Data lines
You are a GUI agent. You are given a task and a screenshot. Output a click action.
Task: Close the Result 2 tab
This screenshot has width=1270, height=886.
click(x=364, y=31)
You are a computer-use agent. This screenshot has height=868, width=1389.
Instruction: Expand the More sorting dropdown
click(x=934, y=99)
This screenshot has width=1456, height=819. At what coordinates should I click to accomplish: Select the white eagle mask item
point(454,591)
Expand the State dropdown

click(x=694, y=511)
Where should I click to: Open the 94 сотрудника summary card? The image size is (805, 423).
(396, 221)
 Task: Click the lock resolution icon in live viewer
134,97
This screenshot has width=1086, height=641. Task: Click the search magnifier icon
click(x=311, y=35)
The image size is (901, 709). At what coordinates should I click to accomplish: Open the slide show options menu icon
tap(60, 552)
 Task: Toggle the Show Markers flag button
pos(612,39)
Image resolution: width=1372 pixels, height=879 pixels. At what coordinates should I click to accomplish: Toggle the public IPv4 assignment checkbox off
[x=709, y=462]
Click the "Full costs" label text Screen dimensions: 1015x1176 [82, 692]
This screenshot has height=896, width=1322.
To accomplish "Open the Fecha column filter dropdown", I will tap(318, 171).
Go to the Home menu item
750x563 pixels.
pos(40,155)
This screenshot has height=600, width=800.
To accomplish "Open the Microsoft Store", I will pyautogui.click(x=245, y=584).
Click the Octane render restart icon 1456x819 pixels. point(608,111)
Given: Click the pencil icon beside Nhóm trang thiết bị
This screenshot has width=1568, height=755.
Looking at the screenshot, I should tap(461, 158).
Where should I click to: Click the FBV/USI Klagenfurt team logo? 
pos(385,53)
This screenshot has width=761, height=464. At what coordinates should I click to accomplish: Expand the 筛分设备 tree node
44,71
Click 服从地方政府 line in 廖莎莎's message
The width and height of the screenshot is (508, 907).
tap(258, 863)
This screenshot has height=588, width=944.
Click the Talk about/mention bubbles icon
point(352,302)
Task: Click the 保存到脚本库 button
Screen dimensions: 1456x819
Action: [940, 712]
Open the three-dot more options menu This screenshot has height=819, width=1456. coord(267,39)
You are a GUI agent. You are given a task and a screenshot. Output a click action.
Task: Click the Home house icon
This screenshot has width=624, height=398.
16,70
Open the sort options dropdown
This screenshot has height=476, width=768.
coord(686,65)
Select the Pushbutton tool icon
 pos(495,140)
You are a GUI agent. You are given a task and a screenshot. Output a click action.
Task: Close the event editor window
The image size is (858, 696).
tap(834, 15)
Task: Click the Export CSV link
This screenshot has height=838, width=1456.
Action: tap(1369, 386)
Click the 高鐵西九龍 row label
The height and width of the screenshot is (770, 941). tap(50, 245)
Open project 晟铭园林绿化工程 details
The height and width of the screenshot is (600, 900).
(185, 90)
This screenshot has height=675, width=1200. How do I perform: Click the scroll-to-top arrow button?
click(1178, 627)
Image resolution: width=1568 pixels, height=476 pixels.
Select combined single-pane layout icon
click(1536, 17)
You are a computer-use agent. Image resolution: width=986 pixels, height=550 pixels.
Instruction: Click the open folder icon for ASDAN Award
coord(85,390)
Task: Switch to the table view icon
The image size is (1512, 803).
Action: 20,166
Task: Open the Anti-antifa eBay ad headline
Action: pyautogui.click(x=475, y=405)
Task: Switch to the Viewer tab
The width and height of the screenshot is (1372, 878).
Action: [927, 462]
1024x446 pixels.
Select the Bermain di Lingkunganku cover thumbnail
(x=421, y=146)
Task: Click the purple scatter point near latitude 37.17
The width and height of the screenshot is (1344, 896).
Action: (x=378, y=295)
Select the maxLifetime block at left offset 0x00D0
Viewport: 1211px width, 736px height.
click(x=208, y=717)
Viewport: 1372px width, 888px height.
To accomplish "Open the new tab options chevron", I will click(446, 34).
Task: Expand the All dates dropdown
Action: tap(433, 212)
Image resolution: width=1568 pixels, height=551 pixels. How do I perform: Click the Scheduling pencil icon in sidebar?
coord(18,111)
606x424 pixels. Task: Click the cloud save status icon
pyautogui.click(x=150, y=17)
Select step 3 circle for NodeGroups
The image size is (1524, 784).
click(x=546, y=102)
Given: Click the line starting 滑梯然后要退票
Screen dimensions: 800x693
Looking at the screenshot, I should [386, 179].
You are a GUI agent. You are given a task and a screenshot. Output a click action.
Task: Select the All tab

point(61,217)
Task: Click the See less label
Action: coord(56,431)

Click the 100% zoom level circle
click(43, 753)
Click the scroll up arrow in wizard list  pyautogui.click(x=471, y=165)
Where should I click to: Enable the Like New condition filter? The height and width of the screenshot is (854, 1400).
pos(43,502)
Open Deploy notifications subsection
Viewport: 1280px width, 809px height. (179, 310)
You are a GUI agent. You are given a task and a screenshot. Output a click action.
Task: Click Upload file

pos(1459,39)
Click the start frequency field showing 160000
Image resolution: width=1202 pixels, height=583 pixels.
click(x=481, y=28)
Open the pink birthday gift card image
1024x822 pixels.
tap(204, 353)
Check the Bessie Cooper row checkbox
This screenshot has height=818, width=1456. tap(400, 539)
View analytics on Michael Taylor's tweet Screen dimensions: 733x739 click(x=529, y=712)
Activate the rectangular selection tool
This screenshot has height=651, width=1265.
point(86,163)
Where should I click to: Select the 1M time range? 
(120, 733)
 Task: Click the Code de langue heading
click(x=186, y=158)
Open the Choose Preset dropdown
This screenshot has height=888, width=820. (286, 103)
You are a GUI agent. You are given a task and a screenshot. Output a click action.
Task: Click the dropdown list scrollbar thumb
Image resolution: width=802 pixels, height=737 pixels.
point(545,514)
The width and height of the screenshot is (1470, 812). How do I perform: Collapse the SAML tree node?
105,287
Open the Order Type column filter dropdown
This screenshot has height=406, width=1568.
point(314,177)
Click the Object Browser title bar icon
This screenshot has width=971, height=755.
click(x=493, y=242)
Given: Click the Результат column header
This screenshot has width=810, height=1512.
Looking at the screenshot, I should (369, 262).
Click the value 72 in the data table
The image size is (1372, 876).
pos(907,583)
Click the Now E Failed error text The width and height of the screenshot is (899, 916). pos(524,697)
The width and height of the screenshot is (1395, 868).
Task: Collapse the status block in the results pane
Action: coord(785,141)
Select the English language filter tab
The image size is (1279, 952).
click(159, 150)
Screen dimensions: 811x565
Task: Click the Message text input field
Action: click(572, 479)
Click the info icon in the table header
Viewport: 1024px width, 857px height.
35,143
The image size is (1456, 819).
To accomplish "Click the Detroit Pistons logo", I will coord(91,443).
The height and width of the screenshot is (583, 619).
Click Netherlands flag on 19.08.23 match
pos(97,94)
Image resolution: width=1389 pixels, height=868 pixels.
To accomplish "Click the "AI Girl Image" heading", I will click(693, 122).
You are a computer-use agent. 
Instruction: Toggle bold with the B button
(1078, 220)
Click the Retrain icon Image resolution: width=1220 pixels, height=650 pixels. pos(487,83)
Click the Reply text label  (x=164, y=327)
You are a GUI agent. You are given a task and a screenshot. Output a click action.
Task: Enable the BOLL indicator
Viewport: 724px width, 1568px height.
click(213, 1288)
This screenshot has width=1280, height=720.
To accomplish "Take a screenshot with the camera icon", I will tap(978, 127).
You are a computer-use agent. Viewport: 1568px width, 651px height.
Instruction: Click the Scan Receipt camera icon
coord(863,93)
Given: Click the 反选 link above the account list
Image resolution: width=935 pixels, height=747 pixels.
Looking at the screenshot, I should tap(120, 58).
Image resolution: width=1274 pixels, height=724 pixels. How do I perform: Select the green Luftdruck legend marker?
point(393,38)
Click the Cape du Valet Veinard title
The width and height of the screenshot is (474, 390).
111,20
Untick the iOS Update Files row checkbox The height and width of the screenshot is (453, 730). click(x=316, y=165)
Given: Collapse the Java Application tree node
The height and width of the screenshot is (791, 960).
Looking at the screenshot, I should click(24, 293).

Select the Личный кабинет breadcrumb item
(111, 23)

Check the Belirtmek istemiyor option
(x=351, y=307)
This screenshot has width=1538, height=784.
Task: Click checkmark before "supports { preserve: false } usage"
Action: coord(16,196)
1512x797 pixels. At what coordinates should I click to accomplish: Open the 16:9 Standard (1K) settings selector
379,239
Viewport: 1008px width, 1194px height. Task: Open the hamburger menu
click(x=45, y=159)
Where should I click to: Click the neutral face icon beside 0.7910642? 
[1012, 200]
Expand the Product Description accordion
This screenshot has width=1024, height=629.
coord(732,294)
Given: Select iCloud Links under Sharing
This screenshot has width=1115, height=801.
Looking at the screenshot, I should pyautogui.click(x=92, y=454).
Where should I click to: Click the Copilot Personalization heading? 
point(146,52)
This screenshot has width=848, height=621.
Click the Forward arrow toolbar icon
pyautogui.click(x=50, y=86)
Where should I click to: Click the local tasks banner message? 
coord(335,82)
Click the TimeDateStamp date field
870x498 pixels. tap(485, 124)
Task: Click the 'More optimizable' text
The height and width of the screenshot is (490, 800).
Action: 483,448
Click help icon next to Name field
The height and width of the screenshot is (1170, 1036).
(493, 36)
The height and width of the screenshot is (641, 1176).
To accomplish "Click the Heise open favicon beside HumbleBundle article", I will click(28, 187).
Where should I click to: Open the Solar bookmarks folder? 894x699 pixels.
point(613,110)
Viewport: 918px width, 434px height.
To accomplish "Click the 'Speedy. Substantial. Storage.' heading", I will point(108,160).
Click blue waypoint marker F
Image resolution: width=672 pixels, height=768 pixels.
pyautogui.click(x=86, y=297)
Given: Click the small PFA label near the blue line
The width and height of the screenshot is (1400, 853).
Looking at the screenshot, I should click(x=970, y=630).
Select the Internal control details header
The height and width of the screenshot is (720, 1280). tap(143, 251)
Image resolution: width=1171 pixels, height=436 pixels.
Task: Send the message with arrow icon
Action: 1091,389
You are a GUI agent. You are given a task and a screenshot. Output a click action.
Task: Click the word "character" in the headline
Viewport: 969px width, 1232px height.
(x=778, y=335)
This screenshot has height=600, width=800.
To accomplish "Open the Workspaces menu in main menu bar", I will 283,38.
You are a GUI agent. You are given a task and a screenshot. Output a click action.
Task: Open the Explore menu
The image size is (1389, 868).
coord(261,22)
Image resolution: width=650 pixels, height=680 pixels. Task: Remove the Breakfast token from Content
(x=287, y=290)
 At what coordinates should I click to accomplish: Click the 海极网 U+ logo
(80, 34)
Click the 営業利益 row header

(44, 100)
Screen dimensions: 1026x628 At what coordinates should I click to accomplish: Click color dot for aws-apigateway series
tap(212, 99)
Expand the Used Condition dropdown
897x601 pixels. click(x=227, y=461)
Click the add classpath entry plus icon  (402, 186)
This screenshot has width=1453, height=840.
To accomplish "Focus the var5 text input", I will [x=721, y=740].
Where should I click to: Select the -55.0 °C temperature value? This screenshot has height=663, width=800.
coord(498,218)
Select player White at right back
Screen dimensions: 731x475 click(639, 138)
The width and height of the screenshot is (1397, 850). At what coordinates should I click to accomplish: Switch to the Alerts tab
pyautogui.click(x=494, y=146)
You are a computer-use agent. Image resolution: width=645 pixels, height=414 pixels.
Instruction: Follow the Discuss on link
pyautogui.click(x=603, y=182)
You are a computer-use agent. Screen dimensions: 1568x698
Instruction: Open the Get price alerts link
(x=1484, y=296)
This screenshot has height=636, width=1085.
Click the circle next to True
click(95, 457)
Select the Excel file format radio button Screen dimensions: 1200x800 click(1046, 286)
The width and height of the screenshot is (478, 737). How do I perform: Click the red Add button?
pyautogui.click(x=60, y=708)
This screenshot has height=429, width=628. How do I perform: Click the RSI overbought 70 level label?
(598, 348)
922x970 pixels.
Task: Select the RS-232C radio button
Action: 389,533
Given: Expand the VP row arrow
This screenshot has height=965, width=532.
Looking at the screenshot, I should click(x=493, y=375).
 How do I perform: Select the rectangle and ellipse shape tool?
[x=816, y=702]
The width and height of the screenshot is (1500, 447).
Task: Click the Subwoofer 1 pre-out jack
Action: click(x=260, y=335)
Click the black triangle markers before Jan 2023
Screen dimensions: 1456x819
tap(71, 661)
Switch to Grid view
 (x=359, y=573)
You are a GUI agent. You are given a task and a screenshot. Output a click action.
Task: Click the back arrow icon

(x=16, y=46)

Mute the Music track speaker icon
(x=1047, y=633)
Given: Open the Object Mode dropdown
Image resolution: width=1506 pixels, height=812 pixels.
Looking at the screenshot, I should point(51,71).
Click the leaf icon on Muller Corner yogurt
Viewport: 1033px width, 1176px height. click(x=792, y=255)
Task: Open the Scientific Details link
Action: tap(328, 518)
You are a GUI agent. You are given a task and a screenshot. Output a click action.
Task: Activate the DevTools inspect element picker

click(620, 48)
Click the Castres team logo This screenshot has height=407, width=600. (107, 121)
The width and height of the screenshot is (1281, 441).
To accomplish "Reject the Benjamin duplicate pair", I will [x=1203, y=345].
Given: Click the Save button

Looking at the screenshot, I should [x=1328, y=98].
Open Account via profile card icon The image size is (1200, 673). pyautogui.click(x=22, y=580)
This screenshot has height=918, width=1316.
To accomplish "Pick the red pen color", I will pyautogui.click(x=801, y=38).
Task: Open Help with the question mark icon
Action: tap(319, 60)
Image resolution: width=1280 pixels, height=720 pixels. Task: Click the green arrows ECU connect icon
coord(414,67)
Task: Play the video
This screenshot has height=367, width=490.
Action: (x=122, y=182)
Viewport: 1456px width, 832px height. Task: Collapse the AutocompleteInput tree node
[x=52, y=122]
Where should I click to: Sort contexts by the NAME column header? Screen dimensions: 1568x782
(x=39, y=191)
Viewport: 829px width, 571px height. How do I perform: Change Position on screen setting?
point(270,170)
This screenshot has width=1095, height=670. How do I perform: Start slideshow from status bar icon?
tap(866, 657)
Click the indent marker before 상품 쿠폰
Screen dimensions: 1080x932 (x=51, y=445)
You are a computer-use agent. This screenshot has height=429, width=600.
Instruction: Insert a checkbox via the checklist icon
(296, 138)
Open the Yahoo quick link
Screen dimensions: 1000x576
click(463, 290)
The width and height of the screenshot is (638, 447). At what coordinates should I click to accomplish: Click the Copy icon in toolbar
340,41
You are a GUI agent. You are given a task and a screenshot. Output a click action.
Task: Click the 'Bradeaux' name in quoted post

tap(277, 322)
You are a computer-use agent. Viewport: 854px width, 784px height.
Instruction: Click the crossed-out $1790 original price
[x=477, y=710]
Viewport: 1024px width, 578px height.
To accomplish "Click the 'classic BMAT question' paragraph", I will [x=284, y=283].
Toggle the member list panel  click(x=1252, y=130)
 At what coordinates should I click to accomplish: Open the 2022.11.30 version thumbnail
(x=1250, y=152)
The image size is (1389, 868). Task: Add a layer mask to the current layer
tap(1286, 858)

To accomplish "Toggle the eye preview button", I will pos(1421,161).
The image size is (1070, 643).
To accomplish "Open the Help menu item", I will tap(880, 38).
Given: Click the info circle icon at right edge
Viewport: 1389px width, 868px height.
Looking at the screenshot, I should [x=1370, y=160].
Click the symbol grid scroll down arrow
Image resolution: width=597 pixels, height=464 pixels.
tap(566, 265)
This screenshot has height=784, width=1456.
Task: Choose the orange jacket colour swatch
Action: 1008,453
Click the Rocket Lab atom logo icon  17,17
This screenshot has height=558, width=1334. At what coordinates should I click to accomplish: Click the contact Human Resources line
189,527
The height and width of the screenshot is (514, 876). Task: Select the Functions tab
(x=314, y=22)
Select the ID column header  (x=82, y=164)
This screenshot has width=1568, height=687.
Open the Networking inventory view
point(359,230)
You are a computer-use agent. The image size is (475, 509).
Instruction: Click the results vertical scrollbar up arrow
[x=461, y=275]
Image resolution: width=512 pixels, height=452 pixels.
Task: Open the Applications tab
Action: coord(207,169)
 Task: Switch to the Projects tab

EXERCISE PROMPT
Rewrite the items between the line containing "This screenshot has width=1456, height=819." and the line containing "pos(40,155)", inclusive, replacing "magnifier" with "magnifying glass" and keeping everything else the same.

WRITTEN RESPONSE
This screenshot has width=1456, height=819. At what coordinates should I click to accomplish: Select the white eagle mask item
point(454,591)
Expand the State dropdown

click(x=694, y=511)
Where should I click to: Open the 94 сотрудника summary card? The image size is (805, 423).
(396, 221)
 Task: Click the lock resolution icon in live viewer
134,97
This screenshot has width=1086, height=641. Task: Click the search magnifying glass icon
click(x=311, y=35)
The image size is (901, 709). At what coordinates should I click to accomplish: Open the slide show options menu icon
tap(60, 552)
 Task: Toggle the Show Markers flag button
pos(612,39)
Image resolution: width=1372 pixels, height=879 pixels. At what coordinates should I click to accomplish: Toggle the public IPv4 assignment checkbox off
[x=709, y=462]
Click the "Full costs" label text Screen dimensions: 1015x1176 [82, 692]
This screenshot has height=896, width=1322.
To accomplish "Open the Fecha column filter dropdown", I will tap(318, 171).
Go to the Home menu item
750x563 pixels.
pos(40,155)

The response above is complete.